Roosevelt threatened the British, that he would expose what they were doing in Gambia:
'' ... if you Britishers don't come up to scratch--toe the mark--then we will let all the world know.''

Roosevelt wouldn't let Churchill forget about what he saw in his visit to Gambia. Years later, when he became seriously ill, he quipped to Churchill, that he was sick with ``Gambia fever'' from ``that hell hole of yours called Bathurst.''

Before Roosevelt had ever been to Africa, he understood the enormous potential to create new wealth on the continent through infrastructural development, as opposed to the imperialistic looting policies as practiced by the British, the French, and the Dutch.
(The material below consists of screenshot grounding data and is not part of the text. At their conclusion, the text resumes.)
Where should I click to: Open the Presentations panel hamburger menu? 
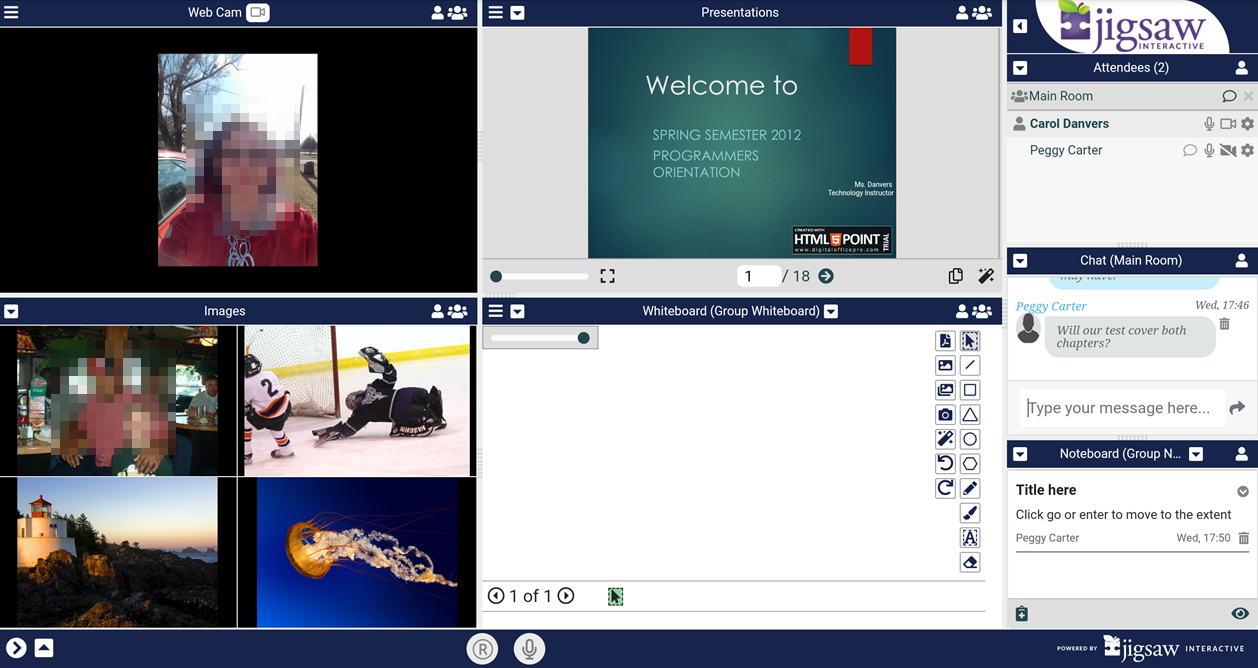point(495,13)
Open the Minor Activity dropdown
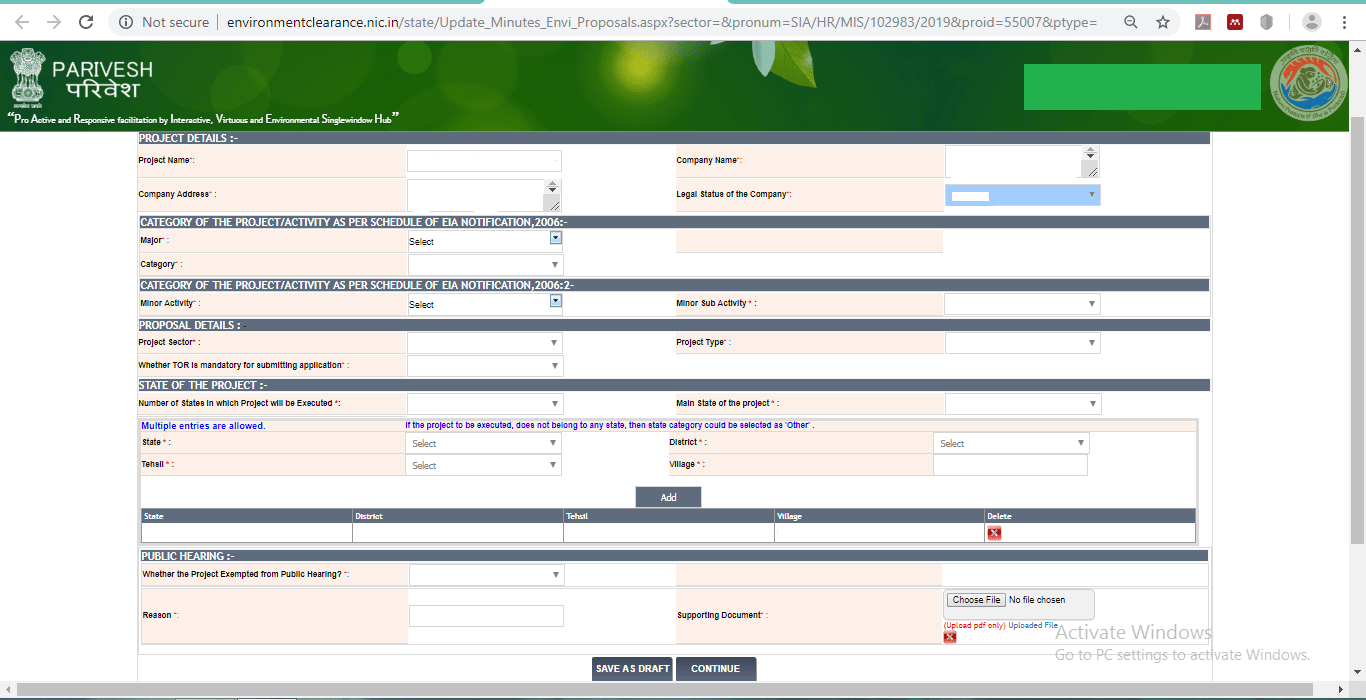This screenshot has width=1366, height=700. 556,300
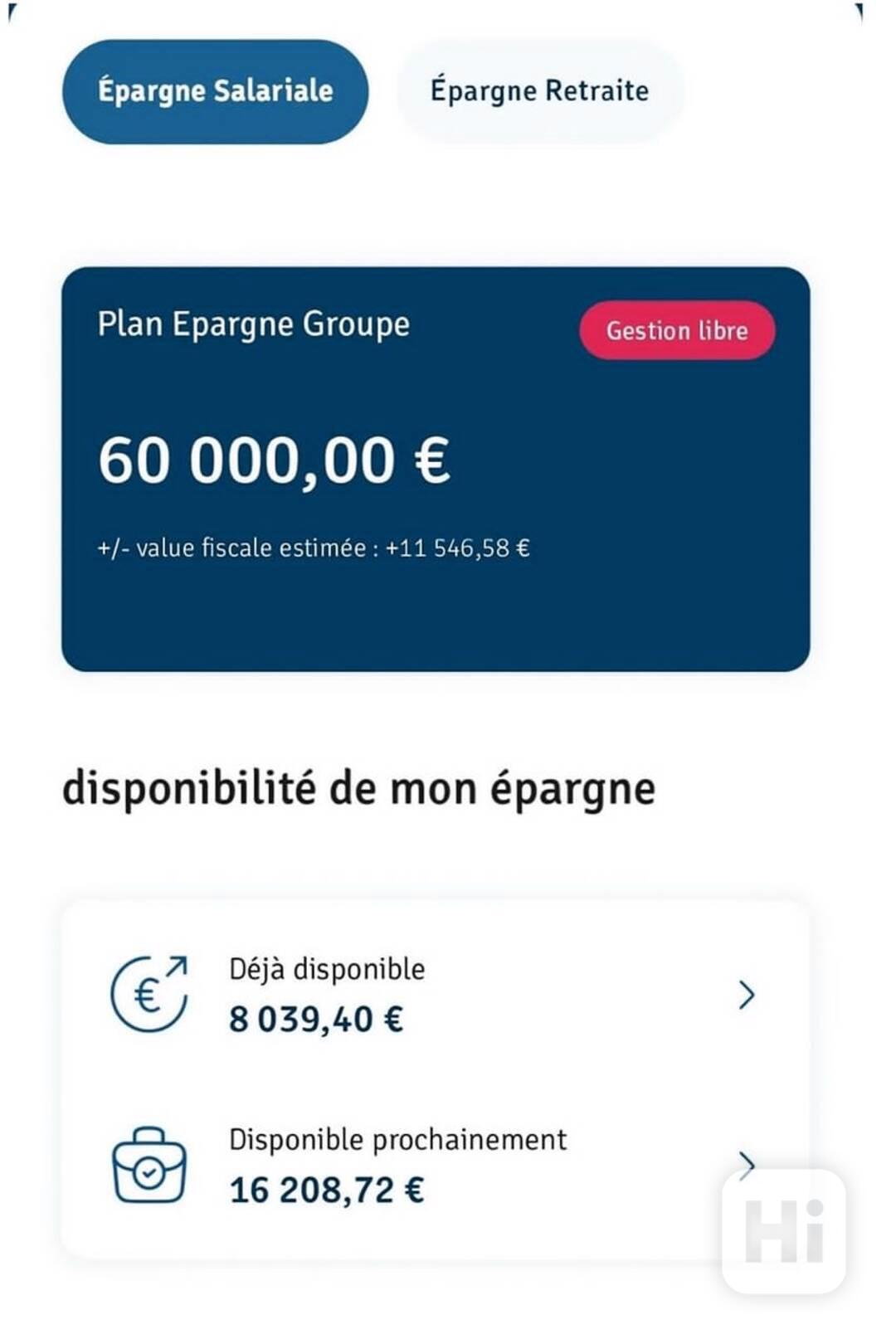Click the Hi watermark logo
Screen dimensions: 896x1344
coord(784,1232)
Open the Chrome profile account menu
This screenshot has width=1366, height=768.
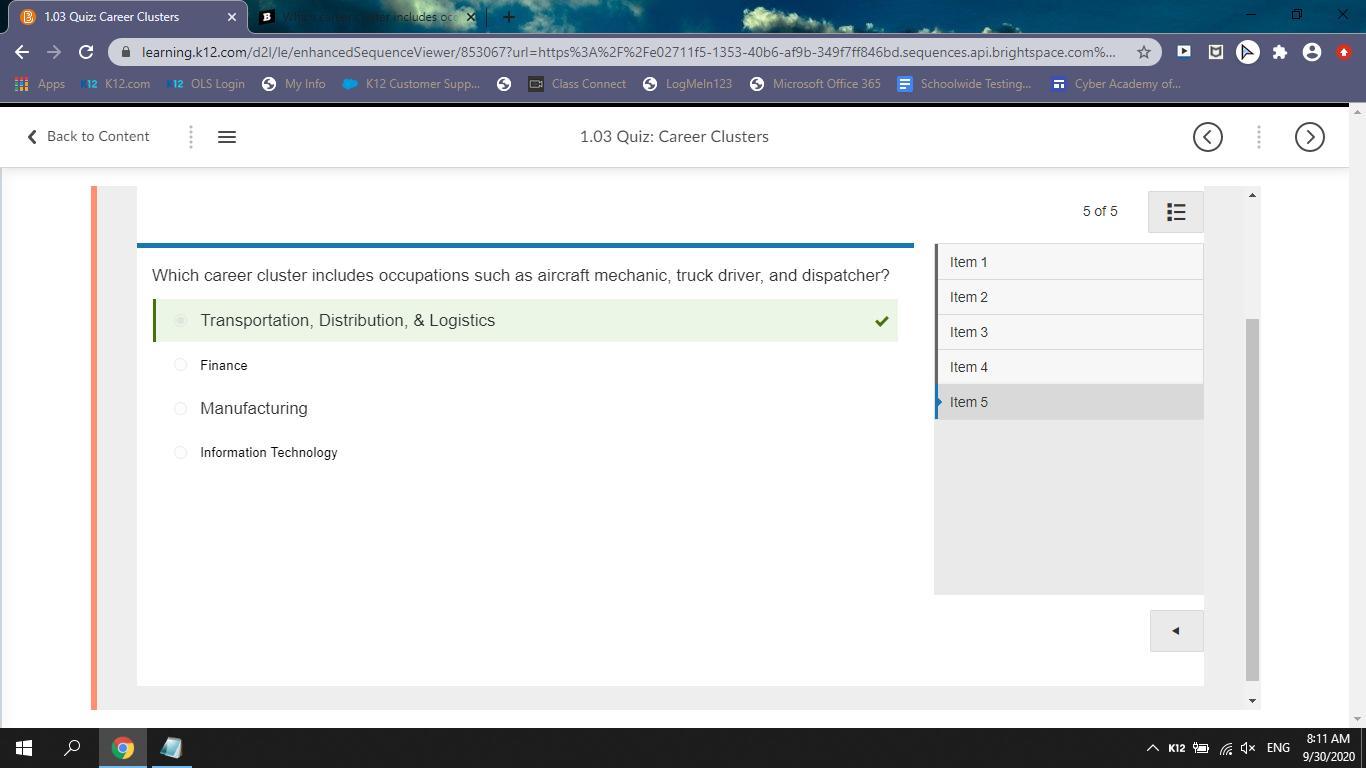[x=1311, y=52]
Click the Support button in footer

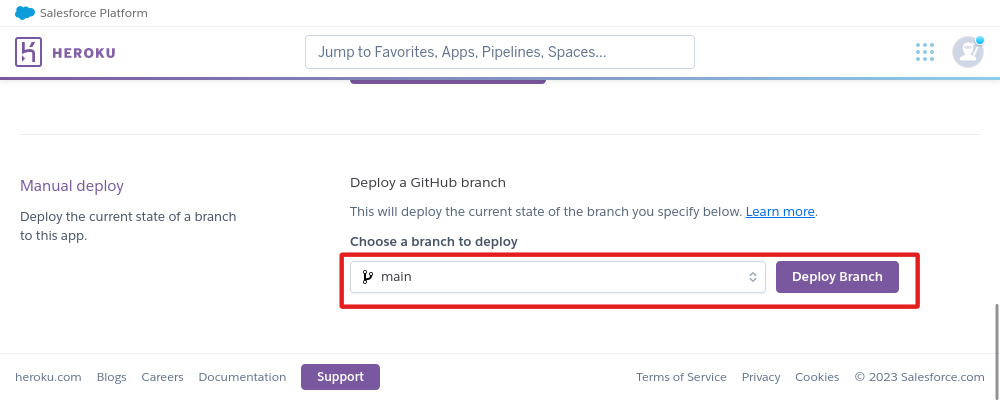point(340,377)

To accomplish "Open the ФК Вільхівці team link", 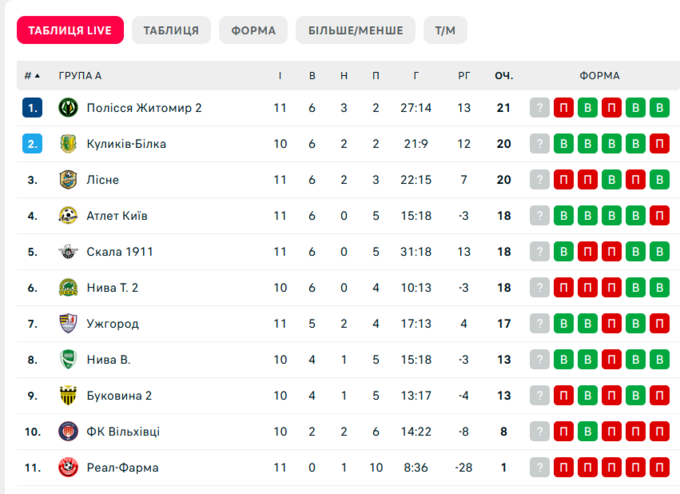I will tap(123, 432).
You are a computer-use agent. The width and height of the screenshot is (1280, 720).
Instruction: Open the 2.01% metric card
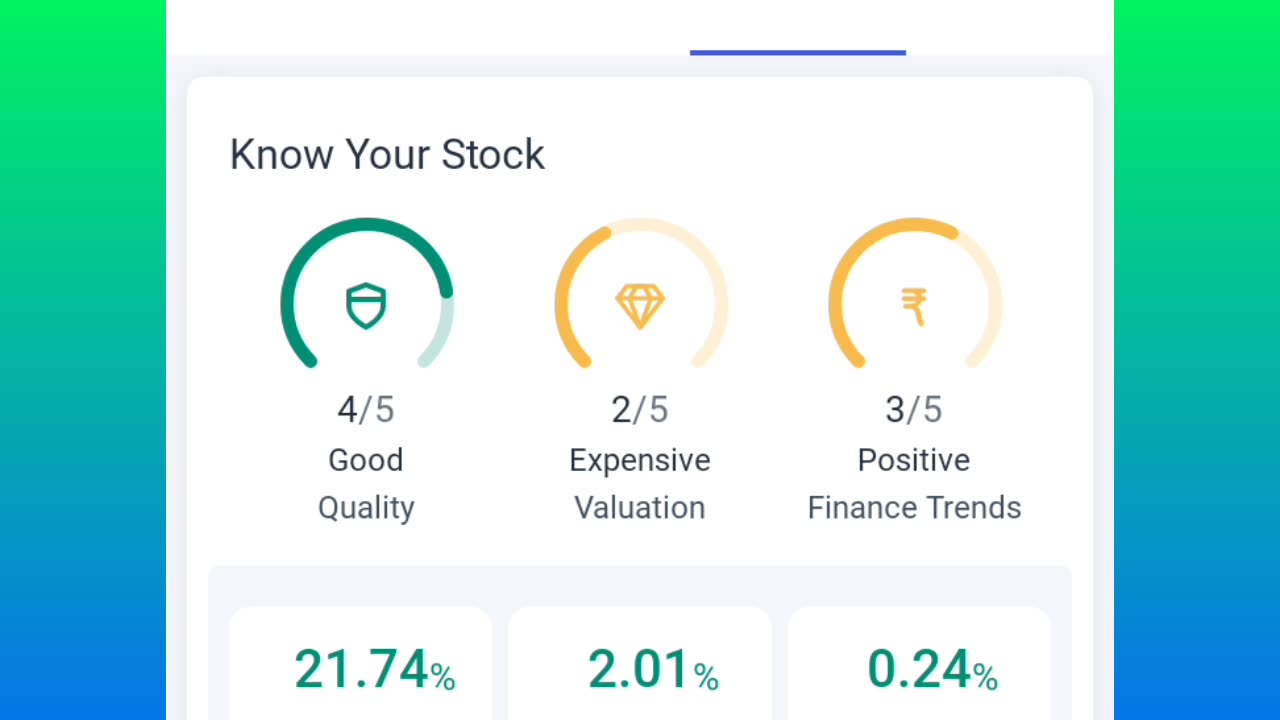pyautogui.click(x=640, y=665)
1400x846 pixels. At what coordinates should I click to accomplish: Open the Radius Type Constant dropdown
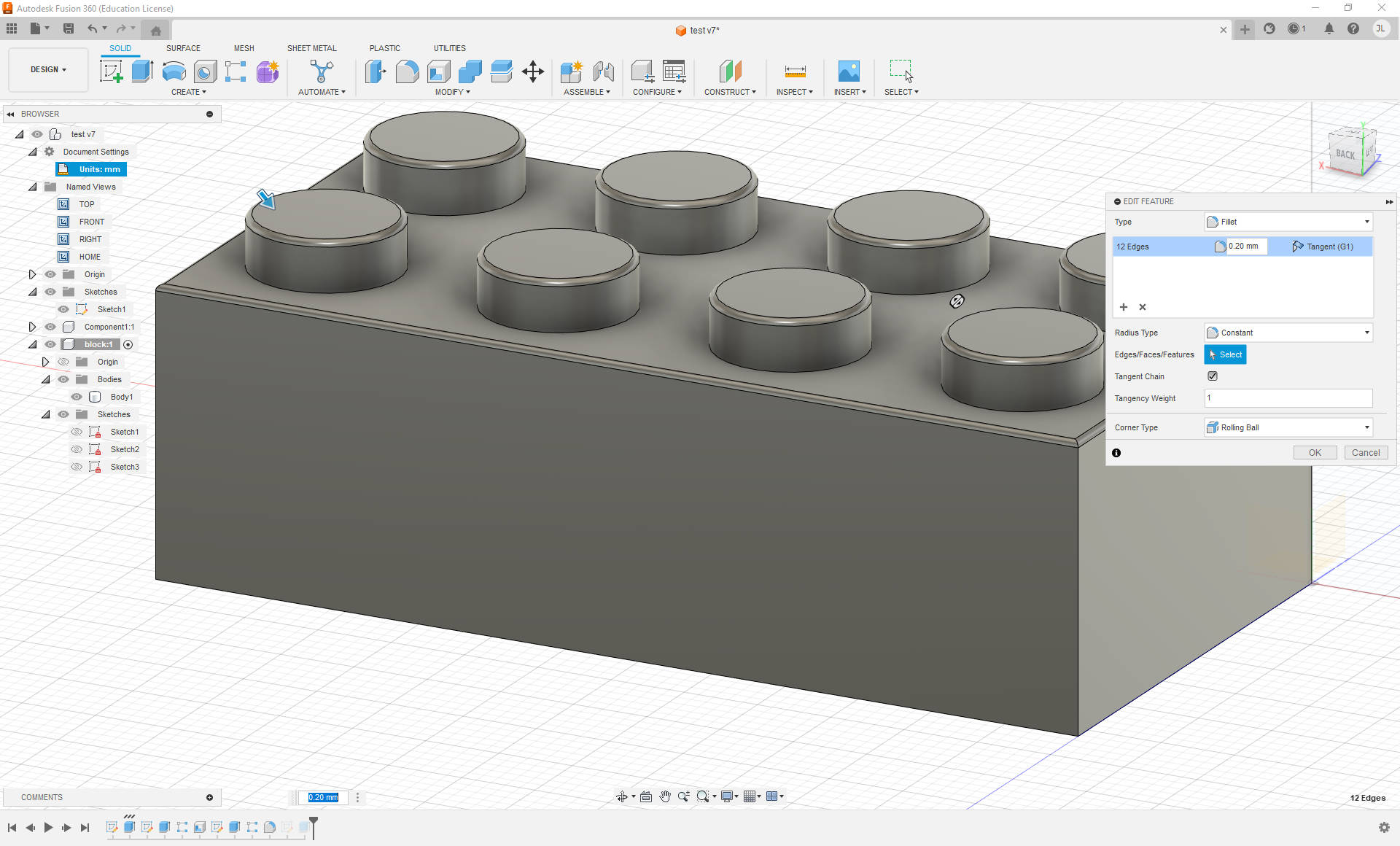1288,333
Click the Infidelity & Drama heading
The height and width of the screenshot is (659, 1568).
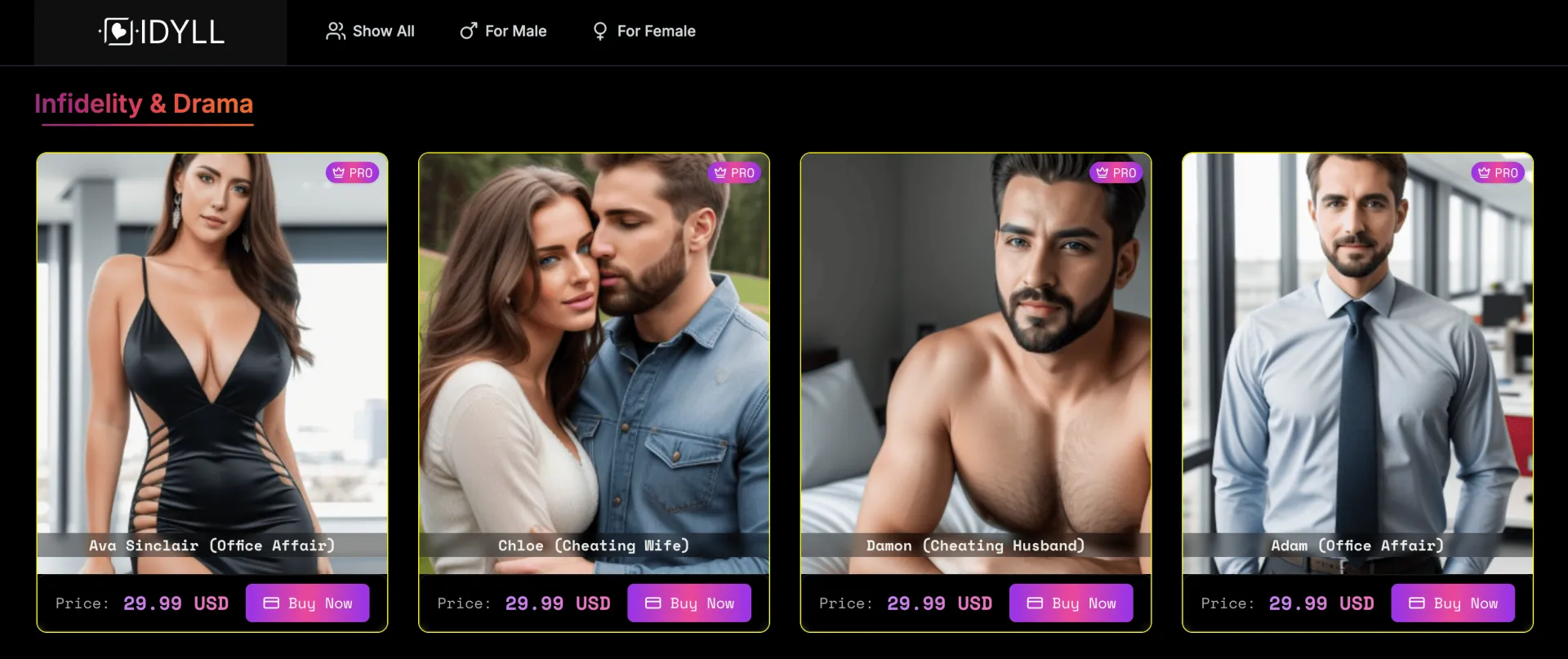[x=144, y=104]
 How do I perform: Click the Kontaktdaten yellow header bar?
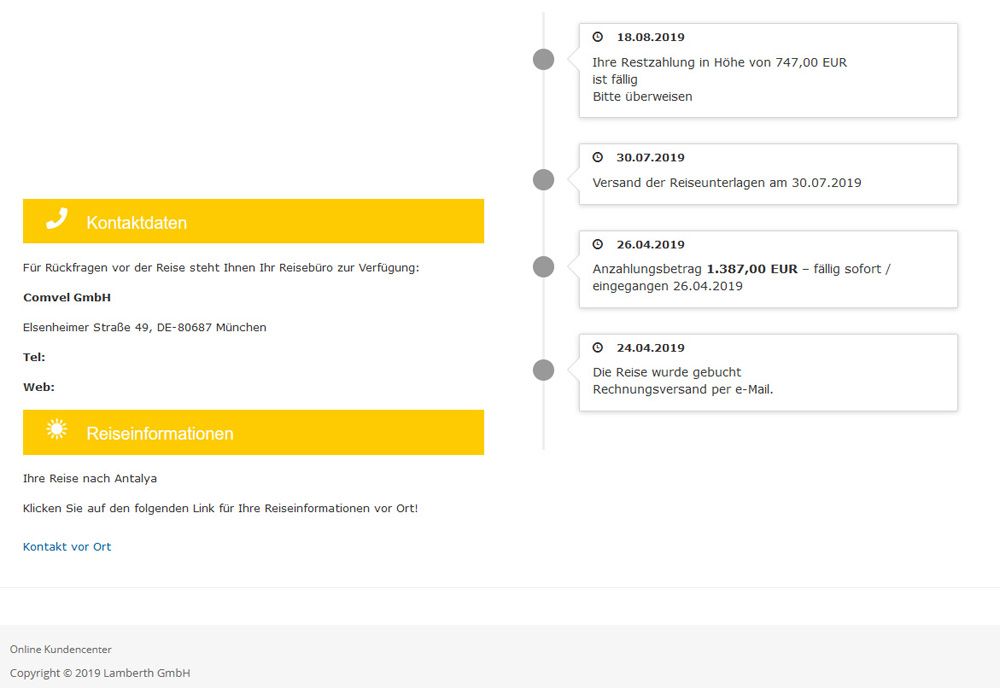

He talked to Elliott about a plan to irrigate Tunisia that would,

``make the Imperial Valley in California look like a cabbage patch.... The Sahara would bloom for hundreds of miles.''

``Wealth. Imperialists don't realize what they can do, what they can create! They've robbed this continent of billions, and all because they were too shortsighted to understand that their billions were pennies, compared to the possibilities. Possibilities that must include a better life for the people who inhabit this land.''

This was the subject of discussions with the Sultan of Morocco (see box, page 7), and at the Teheran Conference with the young Shah of Iran. According to accounts from his son Elliott, Roosevelt was sympathetic to the plight of Iran, in that its oil and mineral deposits were controlled by the British, and instructed Pat Hurley to draft
``a memorandum guaranteeing Iran's independence and her self-determination of her economic interests.''

Roosevelt's commitment to economic development was explicit in a memorandum he wrote on the eve of the Yalta conference of the need for a ``free port and international railway'' for Iran in the Persian Gulf as part of trans-Asian rail system. Roosevelt wrote:
``Three of four Trustees should build a new port in Iran at the head of the Persian Gulf (free port), take over the whole railroad from there into Russia, and run the thing for the good of all.''

No Return to Colonialism

At Casablanca in 1943, Roosevelt was able to talk to de Gaulle, as well as Churchill again. He was determined not to allow the French to return to their imperialistic practices after the war. Even though there were clear differences between de Gaulle and Churchill, the anti-imperialist Roosevelt knew that the British were sympathetic to France's desire to reoccupy Indochina in order to strengthen their own imperialist plans after the war. Roosevelt was fearful of that the French would attempt to retake their colonies after the war:

``Interests coincide. The English mean to maintain their hold on the colonies. They mean to help the French maintain their hold on their colonies.''
He told Elliott that although de Gaulle expected the Allies to give France back her colonies,
``I'm by no means sure in my own mind that we'd be right to return France her colonies at all, ever, without first obtaining ... some sort of pledge ... of just exactly what was planned.''
When Elliott questioned not returning the colonies, Roosevelt replid,
''How do they belong to France? Why does Morocco, inhabited by Moroccans, belong to France? Or take Indochina.... The native Indo-Chinese have been so flagrantly downtrodden that they thought to themselves: Anything must be better, than to live under French colonial rule. Should a land belong to France? By what logic and what custom and by what historical rule?''

In a conversation with Secretary Hull, Roosevelt said:
``Each case must, of course, stand on its own feet, but the case of Indochina is perfectly clear. France has milked it for one hundred years. The people of Indochina are entitled to something better than that.''

One question this raises is: If ``Roosevelt's scheme'' for the postwar period had been implemented, would the French have been prevented from being involved in Indochina, and might this have spared the United States the nightmare known as the Vietnam War, and its devastating political consequences?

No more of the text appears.